-- start of Data entries --
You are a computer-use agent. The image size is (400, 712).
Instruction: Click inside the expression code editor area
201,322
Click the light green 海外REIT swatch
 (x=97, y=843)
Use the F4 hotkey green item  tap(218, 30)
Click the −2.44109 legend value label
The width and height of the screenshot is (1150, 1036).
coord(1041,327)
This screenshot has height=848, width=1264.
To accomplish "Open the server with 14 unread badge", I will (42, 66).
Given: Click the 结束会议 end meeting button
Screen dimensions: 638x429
-- end of Data entries --
■ Problem description ■
Render every line of the material above as a JSON array of strings, with one string per line and blank lines omitted.

■ Answer ■
[
  "You are a computer-use agent. The image size is (400, 712).",
  "Instruction: Click inside the expression code editor area",
  "201,322",
  "Click the light green 海外REIT swatch",
  " (x=97, y=843)",
  "Use the F4 hotkey green item  tap(218, 30)",
  "Click the −2.44109 legend value label",
  "The width and height of the screenshot is (1150, 1036).",
  "coord(1041,327)",
  "This screenshot has height=848, width=1264.",
  "To accomplish \"Open the server with 14 unread badge\", I will (42, 66).",
  "Given: Click the 结束会议 end meeting button",
  "Screen dimensions: 638x429"
]